Depending on how you implement it CM will allow you to make the process cookie cutter.
Want a new test environment? Spin one up and run your CM against the servers.
Want to try that hot new cloud provider? Ditto.
I think it's worth the investment unless you're just doing apps that have a very short shelf life (e.g. marketing apps that live for no longer than a few months).
- Use chef-solo. (Edit: and use knife-solo to initially bootstrap Chef onto the machine.)
- Your first time, forget about cookbooks and just write a single site-cookbooks/myapp/recipes/default.rb. Use that to list packages, shell code, whatever.
This will get you started, and you can learn/improve from there.
Your second time, use librarian-chef, and as someone else said, freely clone cookbooks so you can adapt them to your needs.

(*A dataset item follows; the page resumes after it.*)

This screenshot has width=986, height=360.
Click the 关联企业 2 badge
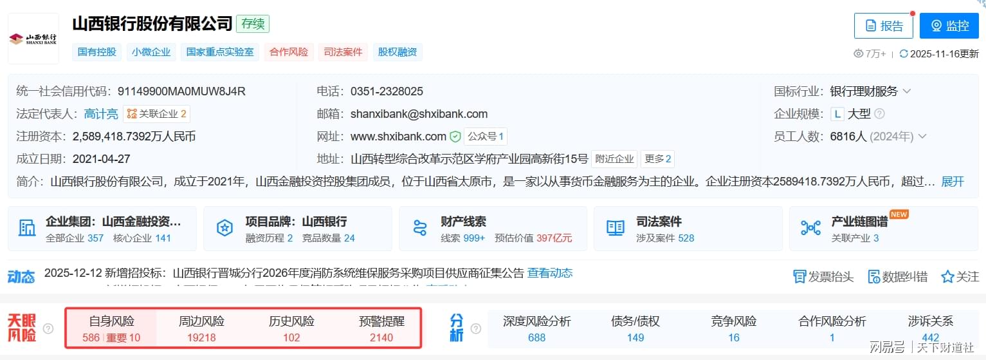156,114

This is key. When I first got into using Chef, I assumed things would be no problem because all the services I used already had community recipes.
The community recipes are often wrong, don't work correctly on "clean" first-time installs and have a lot of baked in assumptions about the config and modules to use.
Clone these recipes into your repo, you will be modifying them. Blindly relying on the built in functionality to pull in and update the community repos will lead to pain.
Chef is a powerful tool, but it is also evolving rapidly and requires careful attention and testing.
I started a project in Rails 4 a few months ago and it took several hours just to get compass working again... but it was still worth it.
If it's something that nobody on your team can tackle you can easily end up with completely disparate development environments (with devs running different ruby versions, app servers, even databases!) when there's no well documented system for setting up environments.
Heroku makes it dead simple to deploy and add services, but if your team can't manage to do that for local development anyway, things can end up in a really bad state.